Sarkozy à propos de Macron : "Ça va très mal finir"

Sarkozy à propos de Macron : "Ça va très mal finir"
Emmanuel Macron et Nicolas Sarkozy le 27 mai 2017 au Stade de France, à Paris.

Orange avec AFP, publié le dimanche 22 octobre 2017 à 10h57

POLITIQUE. Le Parisien revient dimanche 22 octobre sur la relation entre l'ex et l'actuel présidents.

Si les deux hommes s'entendent bien, Nicolas Sarkozy s'inquiète d'un Emmanuel Macron trop sûr de lui.

Si Emmanuel Macron est exaspéré par François Hollande, en revanche avec Nicolas Sarkozy tout semble aller pour le mieux. L'ex-président est séduit par le jeune chef de l'État. "Nicolas se retrouve un peu dans son tempérament. Macron, c'est l'énergie de Sarkozy avec la tête de Pompidou !", s'amuse un vieil ami, rapporte dimanche 22 octobre Le Parisien.

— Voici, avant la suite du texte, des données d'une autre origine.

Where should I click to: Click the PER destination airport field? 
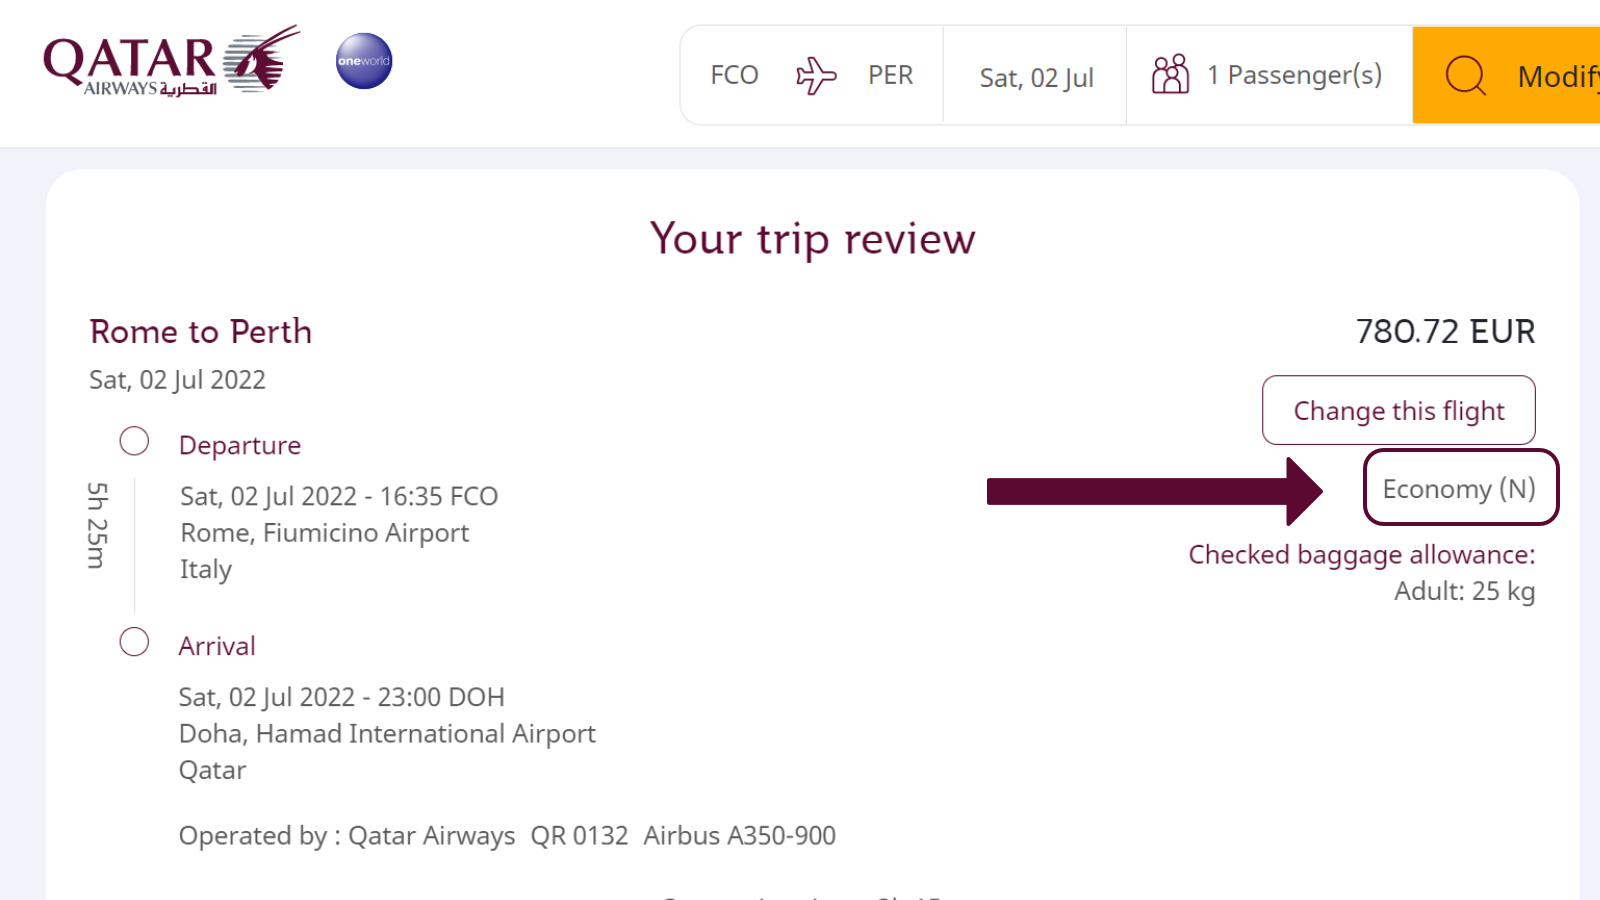click(x=890, y=75)
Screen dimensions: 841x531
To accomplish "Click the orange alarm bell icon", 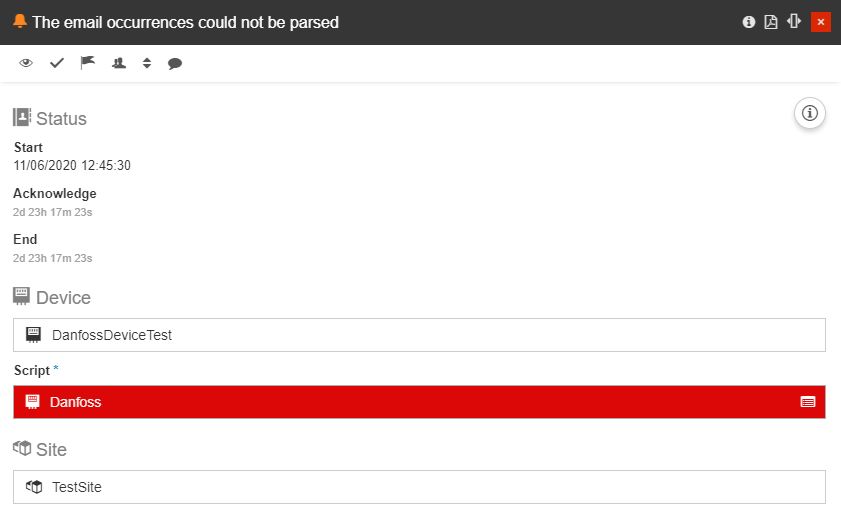I will pyautogui.click(x=20, y=22).
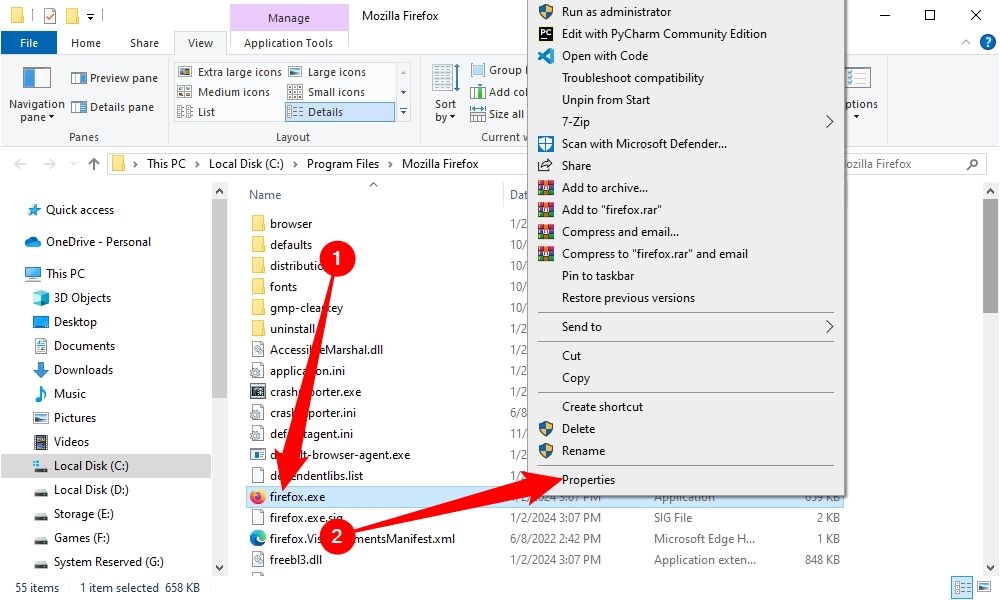The image size is (1000, 600).
Task: Click the Scan with Microsoft Defender shield icon
Action: [x=546, y=143]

"Macron le gère bien. L'histoire du dîner entre couples début juillet à l'Élysée, c'était quand même bien joué. Nicolas s'est senti flatté", explique un autre proche. Le 6 juillet dernier, le couple Macron a en effet reçu les Sarkozy, et le courant est bien passé. L'ex-chef de l'État apprécie particulièrement Brigitte Macron, qui multiplie les contacts avec lui et son épouse Carla Bruni-Sarkozy. "Et Carla est encore plus séduite que lui. Elle trouve que les Macron les ont très bien traités", après leur arrivée au pouvoir, souligne un élu Les Républicains, proche de Nicolas Sarkozy.

MACRON "AURA BESOIN DE NICOLAS SARKOZY SI UN JOUR ÇA TANGUE"

Mais entre Nicolas Sarkozy et Emmanuel Macron, c'est plus qu'une histoire de mondanités. "Ils se parlent, Macron l'associe. Il sait que si un jour ça tangue, il aura besoin de Nicolas, d'une forme de cordée", explique un sarkozyste au Parisien. En privé, le président centriste vanterait "les qualités" de son prédécesseur de droite. Il aurait même demandé à ses ministres de droite Gérald Darmanin et Bruno Le Maire de prendre conseil auprès de lui. Même le ministre de l'Intérieur Gérard Collomb, ancien maire PS de Lyon, lui aurait rendu visite.

Nicolas Sarkozy serait moins convaincu par son successeur. "Il n'a pas d'emprise sur le pays. Il ne s'adresse qu'à la France qui gagne, pas à celle qui perd. Il est déconnecté...", s'inquiéterait-t-il en privé. Il craint que la politique d'Emmanuel Macron, "trop libérale à ses yeux, fasse le lit des populisme et pousse les Français dans la rue", écrit le quotidien. Il estime qu'il est trop sûr de lui et répète à tout le monde : "Ça va très mal finir".